Rencontre avec les hauts gradés du bataillon d'exploration
Je souris en soupirant de soulagement. La décision du juge a été rendue. Il accepte de confier Eren au bataillon d'exploration en échange de quelques conditions de sécurité.
La salle commence à se vider lentement. Mon cadet est détaché. Je le suis du regard tandis qu'il s'éloigne en compagnie des soldats du bataillon, soutenu par une femme aux cheveux bruns en bataille. Le major Erwin est en tête, tandis que le caporal-chef Livaï ferme la marche, sans doute pour garder un oeil sur son nouveau protégé.
L'accueil des nouvelles recrues dans les différents corps d'armée est dans un mois. Un mois au cours duquel je ne pourrai pas voir mon petit frère. Ça ne peut pas se passer ainsi : j'ai juré à nos parents de veiller sur lui, mais j'ai aussi promis de veiller sur nos deux compagnons, ce qui signifie. . . que je vais devoir faire un choix : passer ce mois aux côtés d'Eren ou en compagnie de Mikasa et Armin. Pour prendre la meilleure décision, je dois me demander : qui a le plus besoin de moi en ce moment ?
Les deux derniers seront déjà ensemble et pourront compter l'un sur l'autre. L'une est la femme la plus forte qu'il m'ait été donné de connaître et l'autre la personne la plus intelligente et vive d'esprit que je connaisse. Aucun des deux n'a le tempérament de feu de mon benjamin. Ils ne risquent donc pas de s'attirer d'ennuis pendant mon absence, alors qu'Eren a la fâcheuse tendance à se glisser dans les pires pétrins possibles, sans compter qu'il sera seul au milieu d'inconnus, qui certes ont défendu sa vie, mais ont juré de le tuer si jamais il représentait une menace. Pour m'assurer qu'il n'en arrive pas là, je dois l'accompagner pour veiller sur lui. C'est aussi ce que tu aurais fait, n'est-ce pas papa ?
Je laisse s'éloigner le blond et la jeune asiatique en compagnie de Rico. Occupés à discuter de ce que vient de se passer, ils ne remarquent pas que je ne les suis pas.
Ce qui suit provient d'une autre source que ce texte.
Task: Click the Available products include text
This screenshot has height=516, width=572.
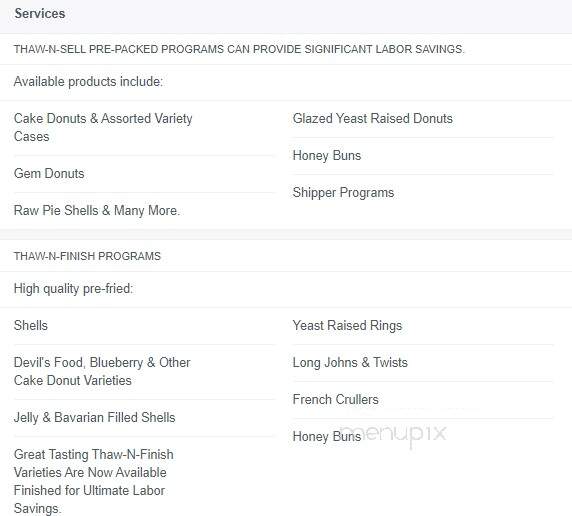Action: click(x=88, y=81)
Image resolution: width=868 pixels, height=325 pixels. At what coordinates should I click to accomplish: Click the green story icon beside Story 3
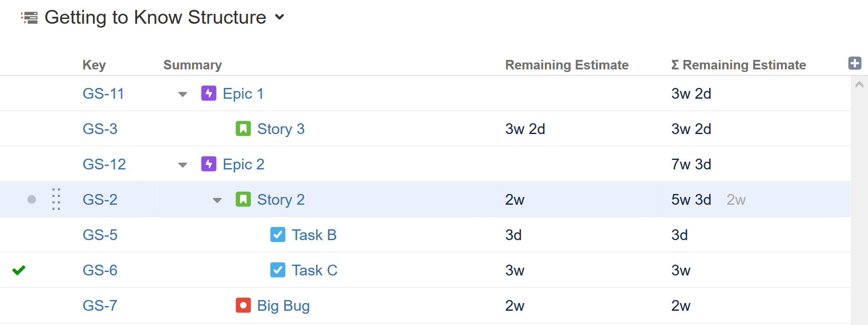point(243,128)
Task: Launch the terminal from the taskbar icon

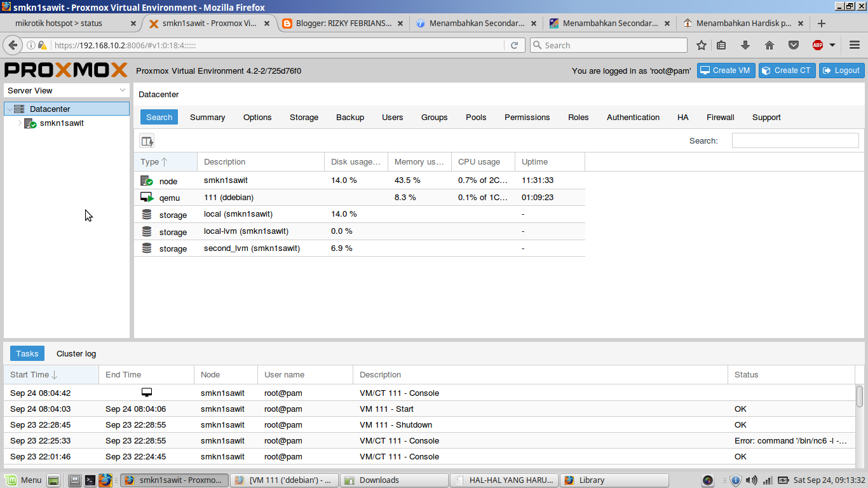Action: (90, 480)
Je leur lance un dernier regard empli de tendresse, en souhaitant les retrouver bientôt, puis me précipite en direction du caporal-chef au moment où il allait à son tour sortir de la salle de jugement.
- Caporal-chef Livaï !
Il se retourne pour me faire face. Je m'arrête devant lui et place mon poing sur ma poitrine pour lui offrir mon plus beau salut militaire, en me présentant comme on nous a appris à le faire lors de notre formation :
- Éléonore Jäger, jeune recrue issue de la 104ème brigade d'entraînement et classée cinquième de ma promotion !
- Éléonore Jäger, tu dis. . . Tu es la soeur d'Eren.
- Oui.
- Qu'est-ce que tu me veux ?
- Je souhaite intégrer le bataillon d'exploration et, plus spécialement, votre escouade.
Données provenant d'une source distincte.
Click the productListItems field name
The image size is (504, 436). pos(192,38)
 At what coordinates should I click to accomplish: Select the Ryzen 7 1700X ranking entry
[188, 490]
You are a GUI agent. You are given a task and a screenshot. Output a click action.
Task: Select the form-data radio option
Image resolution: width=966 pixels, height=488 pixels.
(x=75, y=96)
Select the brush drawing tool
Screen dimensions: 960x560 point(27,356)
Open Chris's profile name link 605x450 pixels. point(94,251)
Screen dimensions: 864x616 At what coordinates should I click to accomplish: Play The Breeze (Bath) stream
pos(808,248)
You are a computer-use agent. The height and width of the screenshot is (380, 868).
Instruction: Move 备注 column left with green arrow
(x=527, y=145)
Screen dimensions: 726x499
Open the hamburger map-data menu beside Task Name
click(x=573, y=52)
- Les admissions sont dans un mois, sans compter que je ne prends pas n'importe qui dans mon escouade, réplique-t-il en tournant les talons.
Tentant le tout pour le tout, j'affirme d'une voix ferme et claire :
- Vous avez besoin de moi !
Il se fige, puis se retourne lentement et plonge son regard impassible dans le mien en demandant :
- Vraiment ?
Il lance cette question sur un air de défi, l'air de dire : "Prouve-moi que j'ai réellement besoin d'une simple recrue comme toi."
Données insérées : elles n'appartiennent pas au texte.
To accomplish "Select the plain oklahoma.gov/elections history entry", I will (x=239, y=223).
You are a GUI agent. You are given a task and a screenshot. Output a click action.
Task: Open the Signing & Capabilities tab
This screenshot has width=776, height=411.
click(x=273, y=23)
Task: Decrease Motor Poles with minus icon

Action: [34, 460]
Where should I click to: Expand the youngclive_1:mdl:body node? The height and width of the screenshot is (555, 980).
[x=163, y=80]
Je soutiens son regard gris-bleuté, malgré le trouble qu'il provoque en moi, et réponds d'une voix assurée :
- Oui, vraiment. Comme je l'ai dit tout à l'heure, je connais Eren depuis sa naissance, personne ne peut le comprendre mieux que moi. Or, il vient tout juste de s'éveiller à ses pouvoirs et semble avoir besoin de temps pour les maîtriser. En clair, il pourrait à nouveau perdre le contrôle de temps à autre, le temps de s'adapter à ses nouvelles capacités. Quelqu'un qui ne le connaît pas, comme vous tous, en somme, n'aurait pas d'autre choix que de le tuer pour le calmer et l'empêcher de causer des dégâts, mais ne serait-ce pas vraiment dommage de perdre aussi bêtement le seul espoir de renconquête du mur Maria ? L'occasion que représente Eren de vaincre les titans ne se représentera pas deux fois. Nous n'avons donc pas le droit à l'erreur. C'est là que mon rôle est important : je connais Eren mieux que personne et suis la plus à même de le calmer si jamais il venait à perdre le contrôle, sans avoir besoin de le blesser. Voilà pourquoi le bataillon d'exploration et toute l'Humanité a besoin de moi et voilà pourquoi je dois absolument intégrer votre escouade.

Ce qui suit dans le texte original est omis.